▽

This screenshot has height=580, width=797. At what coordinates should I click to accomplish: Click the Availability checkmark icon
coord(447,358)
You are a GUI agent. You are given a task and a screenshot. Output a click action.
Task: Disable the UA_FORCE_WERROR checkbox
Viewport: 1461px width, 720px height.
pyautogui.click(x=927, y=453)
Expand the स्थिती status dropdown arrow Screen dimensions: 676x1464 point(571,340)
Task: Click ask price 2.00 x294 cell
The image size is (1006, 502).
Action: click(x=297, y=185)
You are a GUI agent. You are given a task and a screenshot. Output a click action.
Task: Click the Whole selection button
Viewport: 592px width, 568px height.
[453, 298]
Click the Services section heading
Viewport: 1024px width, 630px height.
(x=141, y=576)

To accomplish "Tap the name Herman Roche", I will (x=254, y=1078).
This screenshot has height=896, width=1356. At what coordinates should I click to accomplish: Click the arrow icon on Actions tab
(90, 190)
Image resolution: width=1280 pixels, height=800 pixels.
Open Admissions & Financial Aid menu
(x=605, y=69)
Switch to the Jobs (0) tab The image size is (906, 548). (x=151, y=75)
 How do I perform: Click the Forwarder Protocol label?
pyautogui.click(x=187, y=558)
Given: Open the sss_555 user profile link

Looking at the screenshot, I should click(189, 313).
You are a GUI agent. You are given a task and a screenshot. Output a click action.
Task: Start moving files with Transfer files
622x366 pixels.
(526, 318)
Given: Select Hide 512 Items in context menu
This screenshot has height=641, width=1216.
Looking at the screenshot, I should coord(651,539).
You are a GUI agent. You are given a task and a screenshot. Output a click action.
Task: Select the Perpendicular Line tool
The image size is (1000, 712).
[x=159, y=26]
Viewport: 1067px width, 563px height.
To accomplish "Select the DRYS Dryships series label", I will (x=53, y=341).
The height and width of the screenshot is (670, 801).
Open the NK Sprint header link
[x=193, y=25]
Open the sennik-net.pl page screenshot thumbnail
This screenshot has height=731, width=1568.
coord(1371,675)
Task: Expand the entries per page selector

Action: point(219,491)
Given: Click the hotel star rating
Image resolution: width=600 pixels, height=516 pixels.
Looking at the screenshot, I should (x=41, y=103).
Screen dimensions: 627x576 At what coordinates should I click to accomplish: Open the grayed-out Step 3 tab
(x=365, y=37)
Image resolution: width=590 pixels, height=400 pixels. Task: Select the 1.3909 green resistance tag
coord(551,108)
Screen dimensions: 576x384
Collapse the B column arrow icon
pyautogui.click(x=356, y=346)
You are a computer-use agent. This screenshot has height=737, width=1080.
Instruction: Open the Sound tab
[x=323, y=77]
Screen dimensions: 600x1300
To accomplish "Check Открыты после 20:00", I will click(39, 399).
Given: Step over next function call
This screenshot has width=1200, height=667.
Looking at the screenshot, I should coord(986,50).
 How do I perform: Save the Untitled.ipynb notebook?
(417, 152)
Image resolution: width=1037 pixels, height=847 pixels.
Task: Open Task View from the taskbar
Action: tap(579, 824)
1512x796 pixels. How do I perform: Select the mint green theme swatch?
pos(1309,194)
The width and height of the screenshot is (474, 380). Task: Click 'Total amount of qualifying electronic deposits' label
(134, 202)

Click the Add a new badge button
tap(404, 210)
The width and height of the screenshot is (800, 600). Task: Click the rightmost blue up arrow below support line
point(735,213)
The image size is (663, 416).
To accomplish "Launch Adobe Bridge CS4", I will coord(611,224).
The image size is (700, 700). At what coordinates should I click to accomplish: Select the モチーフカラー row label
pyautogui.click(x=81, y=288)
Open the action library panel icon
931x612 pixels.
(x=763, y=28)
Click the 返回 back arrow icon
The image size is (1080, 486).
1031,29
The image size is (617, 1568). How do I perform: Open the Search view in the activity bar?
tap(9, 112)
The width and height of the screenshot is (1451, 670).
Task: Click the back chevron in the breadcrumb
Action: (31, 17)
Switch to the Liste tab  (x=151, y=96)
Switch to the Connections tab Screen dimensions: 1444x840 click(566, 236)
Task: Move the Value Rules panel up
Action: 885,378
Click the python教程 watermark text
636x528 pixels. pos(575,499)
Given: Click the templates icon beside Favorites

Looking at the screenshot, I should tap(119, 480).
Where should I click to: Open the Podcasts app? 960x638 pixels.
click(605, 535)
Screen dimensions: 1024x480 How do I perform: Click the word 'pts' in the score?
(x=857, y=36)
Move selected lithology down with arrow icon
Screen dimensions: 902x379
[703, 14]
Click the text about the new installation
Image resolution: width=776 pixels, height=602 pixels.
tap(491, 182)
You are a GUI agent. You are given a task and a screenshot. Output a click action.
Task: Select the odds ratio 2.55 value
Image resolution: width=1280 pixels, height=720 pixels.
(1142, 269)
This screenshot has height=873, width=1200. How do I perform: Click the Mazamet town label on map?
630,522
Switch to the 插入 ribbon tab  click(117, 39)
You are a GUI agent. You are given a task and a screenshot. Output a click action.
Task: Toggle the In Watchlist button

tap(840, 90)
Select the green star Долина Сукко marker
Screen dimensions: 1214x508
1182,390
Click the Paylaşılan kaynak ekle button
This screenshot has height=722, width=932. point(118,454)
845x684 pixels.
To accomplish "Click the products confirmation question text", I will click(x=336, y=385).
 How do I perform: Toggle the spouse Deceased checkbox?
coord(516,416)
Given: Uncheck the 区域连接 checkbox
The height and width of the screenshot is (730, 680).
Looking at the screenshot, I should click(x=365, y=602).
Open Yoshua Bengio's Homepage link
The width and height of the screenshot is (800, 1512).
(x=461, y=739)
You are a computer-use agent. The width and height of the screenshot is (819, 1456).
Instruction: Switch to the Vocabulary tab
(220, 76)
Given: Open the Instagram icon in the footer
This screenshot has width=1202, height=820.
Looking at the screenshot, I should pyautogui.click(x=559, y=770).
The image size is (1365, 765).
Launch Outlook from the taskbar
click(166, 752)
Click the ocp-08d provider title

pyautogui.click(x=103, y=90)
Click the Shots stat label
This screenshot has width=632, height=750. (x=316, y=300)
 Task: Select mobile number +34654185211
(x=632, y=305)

△

EXERCISE AIM: Could you repeat the listing above, exactly as it is shown?

SOLUTION TO THE EXERCISE:
This screenshot has height=580, width=797. At what coordinates should I click to accomplish: Click the Availability checkmark icon
coord(447,358)
You are a GUI agent. You are given a task and a screenshot. Output a click action.
Task: Disable the UA_FORCE_WERROR checkbox
Viewport: 1461px width, 720px height.
pyautogui.click(x=927, y=453)
Expand the स्थिती status dropdown arrow Screen dimensions: 676x1464 point(571,340)
Task: Click ask price 2.00 x294 cell
The image size is (1006, 502).
Action: click(x=297, y=185)
You are a GUI agent. You are given a task and a screenshot. Output a click action.
Task: Click the Whole selection button
Viewport: 592px width, 568px height.
[453, 298]
Click the Services section heading
Viewport: 1024px width, 630px height.
(x=141, y=576)

To accomplish "Tap the name Herman Roche", I will (x=254, y=1078).
This screenshot has height=896, width=1356. At what coordinates should I click to accomplish: Click the arrow icon on Actions tab
(90, 190)
Image resolution: width=1280 pixels, height=800 pixels.
Open Admissions & Financial Aid menu
(x=605, y=69)
Switch to the Jobs (0) tab The image size is (906, 548). (x=151, y=75)
 How do I perform: Click the Forwarder Protocol label?
pyautogui.click(x=187, y=558)
Given: Open the sss_555 user profile link

Looking at the screenshot, I should click(189, 313).
You are a GUI agent. You are given a task and a screenshot. Output a click action.
Task: Start moving files with Transfer files
622x366 pixels.
(526, 318)
Given: Select Hide 512 Items in context menu
This screenshot has height=641, width=1216.
Looking at the screenshot, I should coord(651,539).
You are a GUI agent. You are given a task and a screenshot. Output a click action.
Task: Select the Perpendicular Line tool
The image size is (1000, 712).
[x=159, y=26]
Viewport: 1067px width, 563px height.
To accomplish "Select the DRYS Dryships series label", I will (x=53, y=341).
The height and width of the screenshot is (670, 801).
Open the NK Sprint header link
[x=193, y=25]
Open the sennik-net.pl page screenshot thumbnail
This screenshot has height=731, width=1568.
coord(1371,675)
Task: Expand the entries per page selector

Action: point(219,491)
Given: Click the hotel star rating
Image resolution: width=600 pixels, height=516 pixels.
Looking at the screenshot, I should (x=41, y=103).
Screen dimensions: 627x576 At what coordinates should I click to accomplish: Open the grayed-out Step 3 tab
(x=365, y=37)
Image resolution: width=590 pixels, height=400 pixels. Task: Select the 1.3909 green resistance tag
coord(551,108)
Screen dimensions: 576x384
Collapse the B column arrow icon
pyautogui.click(x=356, y=346)
You are a computer-use agent. This screenshot has height=737, width=1080.
Instruction: Open the Sound tab
[x=323, y=77]
Screen dimensions: 600x1300
To accomplish "Check Открыты после 20:00", I will click(39, 399).
Given: Step over next function call
This screenshot has width=1200, height=667.
Looking at the screenshot, I should coord(986,50).
 How do I perform: Save the Untitled.ipynb notebook?
(417, 152)
Image resolution: width=1037 pixels, height=847 pixels.
Task: Open Task View from the taskbar
Action: tap(579, 824)
1512x796 pixels. How do I perform: Select the mint green theme swatch?
pos(1309,194)
The width and height of the screenshot is (474, 380). Task: Click 'Total amount of qualifying electronic deposits' label
(134, 202)

Click the Add a new badge button
tap(404, 210)
The width and height of the screenshot is (800, 600). Task: Click the rightmost blue up arrow below support line
point(735,213)
The image size is (663, 416).
To accomplish "Launch Adobe Bridge CS4", I will coord(611,224).
The image size is (700, 700). At what coordinates should I click to accomplish: Select the モチーフカラー row label
pyautogui.click(x=81, y=288)
Open the action library panel icon
931x612 pixels.
(x=763, y=28)
Click the 返回 back arrow icon
The image size is (1080, 486).
1031,29
The image size is (617, 1568). How do I perform: Open the Search view in the activity bar?
tap(9, 112)
The width and height of the screenshot is (1451, 670).
Task: Click the back chevron in the breadcrumb
Action: (31, 17)
Switch to the Liste tab  (x=151, y=96)
Switch to the Connections tab Screen dimensions: 1444x840 click(566, 236)
Task: Move the Value Rules panel up
Action: 885,378
Click the python教程 watermark text
636x528 pixels. pos(575,499)
Given: Click the templates icon beside Favorites

Looking at the screenshot, I should tap(119, 480).
Where should I click to: Open the Podcasts app? 960x638 pixels.
click(605, 535)
Screen dimensions: 1024x480 How do I perform: Click the word 'pts' in the score?
(x=857, y=36)
Move selected lithology down with arrow icon
Screen dimensions: 902x379
[703, 14]
Click the text about the new installation
Image resolution: width=776 pixels, height=602 pixels.
tap(491, 182)
You are a GUI agent. You are given a task and a screenshot. Output a click action.
Task: Select the odds ratio 2.55 value
Image resolution: width=1280 pixels, height=720 pixels.
(1142, 269)
This screenshot has height=873, width=1200. How do I perform: Click the Mazamet town label on map?
630,522
Switch to the 插入 ribbon tab  click(117, 39)
You are a GUI agent. You are given a task and a screenshot. Output a click action.
Task: Toggle the In Watchlist button

tap(840, 90)
Select the green star Долина Сукко marker
Screen dimensions: 1214x508
1182,390
Click the Paylaşılan kaynak ekle button
This screenshot has height=722, width=932. point(118,454)
845x684 pixels.
To accomplish "Click the products confirmation question text", I will click(x=336, y=385).
 How do I perform: Toggle the spouse Deceased checkbox?
coord(516,416)
Given: Uncheck the 区域连接 checkbox
The height and width of the screenshot is (730, 680).
Looking at the screenshot, I should click(x=365, y=602).
Open Yoshua Bengio's Homepage link
The width and height of the screenshot is (800, 1512).
(x=461, y=739)
You are a computer-use agent. The width and height of the screenshot is (819, 1456).
Instruction: Switch to the Vocabulary tab
(220, 76)
Given: Open the Instagram icon in the footer
This screenshot has width=1202, height=820.
Looking at the screenshot, I should pyautogui.click(x=559, y=770).
The image size is (1365, 765).
Launch Outlook from the taskbar
click(166, 752)
Click the ocp-08d provider title

pyautogui.click(x=103, y=90)
Click the Shots stat label
This screenshot has width=632, height=750. (x=316, y=300)
 Task: Select mobile number +34654185211
(x=632, y=305)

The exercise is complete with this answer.